**WHAT TO PRODUCE**
Exact copies of the line with "Task: Open Ayarlar gear icon" and of all lines after it through the end of the entries are required, and no other lines.

------------------------------------------------------------------------

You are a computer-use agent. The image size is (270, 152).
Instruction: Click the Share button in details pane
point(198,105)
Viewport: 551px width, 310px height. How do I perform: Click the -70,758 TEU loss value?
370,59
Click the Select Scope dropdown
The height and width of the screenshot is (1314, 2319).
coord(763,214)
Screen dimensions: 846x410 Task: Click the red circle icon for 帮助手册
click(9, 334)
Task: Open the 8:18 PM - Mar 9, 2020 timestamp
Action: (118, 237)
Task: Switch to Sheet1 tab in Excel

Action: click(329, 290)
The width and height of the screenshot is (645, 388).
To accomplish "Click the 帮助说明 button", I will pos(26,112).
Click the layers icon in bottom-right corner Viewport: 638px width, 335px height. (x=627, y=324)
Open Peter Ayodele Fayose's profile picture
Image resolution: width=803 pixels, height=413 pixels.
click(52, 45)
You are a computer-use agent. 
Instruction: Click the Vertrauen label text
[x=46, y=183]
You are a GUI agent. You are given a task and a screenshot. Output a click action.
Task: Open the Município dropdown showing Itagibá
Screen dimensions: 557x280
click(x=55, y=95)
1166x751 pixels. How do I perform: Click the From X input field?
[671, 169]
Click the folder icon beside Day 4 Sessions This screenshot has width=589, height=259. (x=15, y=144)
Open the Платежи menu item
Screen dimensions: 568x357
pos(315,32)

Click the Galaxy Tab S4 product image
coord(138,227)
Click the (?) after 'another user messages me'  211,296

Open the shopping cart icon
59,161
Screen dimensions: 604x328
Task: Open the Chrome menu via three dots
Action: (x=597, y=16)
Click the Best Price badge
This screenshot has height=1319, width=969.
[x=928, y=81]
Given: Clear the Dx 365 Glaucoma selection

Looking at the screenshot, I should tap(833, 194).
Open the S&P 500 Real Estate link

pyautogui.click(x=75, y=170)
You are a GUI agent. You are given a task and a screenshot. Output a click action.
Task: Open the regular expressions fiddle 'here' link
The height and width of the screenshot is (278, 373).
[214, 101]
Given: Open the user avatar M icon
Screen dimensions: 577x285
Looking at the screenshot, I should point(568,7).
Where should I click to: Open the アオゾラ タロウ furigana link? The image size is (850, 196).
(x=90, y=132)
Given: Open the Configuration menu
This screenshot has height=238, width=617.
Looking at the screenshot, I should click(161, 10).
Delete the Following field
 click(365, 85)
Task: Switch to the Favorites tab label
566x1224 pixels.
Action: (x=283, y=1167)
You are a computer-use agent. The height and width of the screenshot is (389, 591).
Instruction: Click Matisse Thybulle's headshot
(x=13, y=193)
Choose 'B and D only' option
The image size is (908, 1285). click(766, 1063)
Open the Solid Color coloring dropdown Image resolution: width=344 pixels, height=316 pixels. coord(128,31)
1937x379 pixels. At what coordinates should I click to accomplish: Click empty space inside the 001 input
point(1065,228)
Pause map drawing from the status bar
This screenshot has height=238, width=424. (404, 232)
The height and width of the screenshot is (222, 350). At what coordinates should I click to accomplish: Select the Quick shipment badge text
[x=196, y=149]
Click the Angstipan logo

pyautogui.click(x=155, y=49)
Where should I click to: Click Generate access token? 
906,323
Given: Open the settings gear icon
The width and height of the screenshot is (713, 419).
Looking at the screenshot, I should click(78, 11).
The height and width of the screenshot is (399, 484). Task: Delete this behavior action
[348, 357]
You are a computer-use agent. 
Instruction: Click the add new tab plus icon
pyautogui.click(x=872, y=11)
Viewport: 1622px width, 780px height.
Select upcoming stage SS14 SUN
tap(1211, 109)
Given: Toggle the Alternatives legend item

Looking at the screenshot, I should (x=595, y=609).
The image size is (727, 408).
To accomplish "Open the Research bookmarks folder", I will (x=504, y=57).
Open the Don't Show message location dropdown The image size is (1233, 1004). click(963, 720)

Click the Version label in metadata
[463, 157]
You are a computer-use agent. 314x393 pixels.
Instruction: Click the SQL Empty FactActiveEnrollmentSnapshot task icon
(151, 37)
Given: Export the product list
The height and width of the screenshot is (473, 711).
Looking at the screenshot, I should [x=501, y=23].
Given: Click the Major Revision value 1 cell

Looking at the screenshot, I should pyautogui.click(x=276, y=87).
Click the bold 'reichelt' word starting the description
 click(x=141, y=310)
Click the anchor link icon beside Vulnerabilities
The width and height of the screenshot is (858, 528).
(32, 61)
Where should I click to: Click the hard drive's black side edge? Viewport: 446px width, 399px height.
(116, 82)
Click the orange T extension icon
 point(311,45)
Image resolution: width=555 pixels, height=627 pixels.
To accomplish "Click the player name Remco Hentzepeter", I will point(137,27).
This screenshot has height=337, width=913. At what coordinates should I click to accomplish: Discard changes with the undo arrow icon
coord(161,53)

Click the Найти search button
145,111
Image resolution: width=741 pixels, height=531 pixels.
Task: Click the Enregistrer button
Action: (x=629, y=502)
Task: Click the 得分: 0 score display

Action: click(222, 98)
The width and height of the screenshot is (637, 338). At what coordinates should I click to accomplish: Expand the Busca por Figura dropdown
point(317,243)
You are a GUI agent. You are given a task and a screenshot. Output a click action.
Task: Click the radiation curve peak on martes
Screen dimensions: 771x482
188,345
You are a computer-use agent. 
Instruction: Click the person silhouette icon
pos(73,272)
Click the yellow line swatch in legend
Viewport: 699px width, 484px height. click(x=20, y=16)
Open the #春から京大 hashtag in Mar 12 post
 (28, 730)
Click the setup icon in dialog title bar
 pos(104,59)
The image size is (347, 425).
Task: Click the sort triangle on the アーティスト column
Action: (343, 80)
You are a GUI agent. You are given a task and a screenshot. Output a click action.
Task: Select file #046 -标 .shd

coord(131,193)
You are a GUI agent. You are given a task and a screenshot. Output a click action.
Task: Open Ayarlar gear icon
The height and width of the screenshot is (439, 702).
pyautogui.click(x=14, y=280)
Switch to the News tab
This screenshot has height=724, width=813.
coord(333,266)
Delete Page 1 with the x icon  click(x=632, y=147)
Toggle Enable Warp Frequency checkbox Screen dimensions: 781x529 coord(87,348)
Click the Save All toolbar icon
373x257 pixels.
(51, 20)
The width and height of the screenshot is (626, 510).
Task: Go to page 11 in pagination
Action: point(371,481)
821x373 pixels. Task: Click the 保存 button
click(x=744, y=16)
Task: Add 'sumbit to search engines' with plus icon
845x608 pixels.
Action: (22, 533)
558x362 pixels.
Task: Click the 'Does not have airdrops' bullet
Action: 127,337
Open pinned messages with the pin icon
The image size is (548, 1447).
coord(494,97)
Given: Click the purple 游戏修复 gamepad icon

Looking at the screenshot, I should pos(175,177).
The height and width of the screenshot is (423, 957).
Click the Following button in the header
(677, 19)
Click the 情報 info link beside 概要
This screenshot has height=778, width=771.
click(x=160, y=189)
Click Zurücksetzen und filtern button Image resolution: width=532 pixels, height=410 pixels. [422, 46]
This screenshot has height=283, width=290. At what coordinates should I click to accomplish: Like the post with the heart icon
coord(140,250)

------------------------------------------------------------------------

**SOLUTION**
Task: Open Ayarlar gear icon
The height and width of the screenshot is (439, 702).
pyautogui.click(x=14, y=280)
Switch to the News tab
This screenshot has height=724, width=813.
coord(333,266)
Delete Page 1 with the x icon  click(x=632, y=147)
Toggle Enable Warp Frequency checkbox Screen dimensions: 781x529 coord(87,348)
Click the Save All toolbar icon
373x257 pixels.
(51, 20)
The width and height of the screenshot is (626, 510).
Task: Go to page 11 in pagination
Action: point(371,481)
821x373 pixels. Task: Click the 保存 button
click(x=744, y=16)
Task: Add 'sumbit to search engines' with plus icon
845x608 pixels.
Action: (22, 533)
558x362 pixels.
Task: Click the 'Does not have airdrops' bullet
Action: 127,337
Open pinned messages with the pin icon
The image size is (548, 1447).
coord(494,97)
Given: Click the purple 游戏修复 gamepad icon

Looking at the screenshot, I should pos(175,177).
The height and width of the screenshot is (423, 957).
Click the Following button in the header
(677, 19)
Click the 情報 info link beside 概要
This screenshot has height=778, width=771.
click(x=160, y=189)
Click Zurücksetzen und filtern button Image resolution: width=532 pixels, height=410 pixels. [422, 46]
This screenshot has height=283, width=290. At what coordinates should I click to accomplish: Like the post with the heart icon
coord(140,250)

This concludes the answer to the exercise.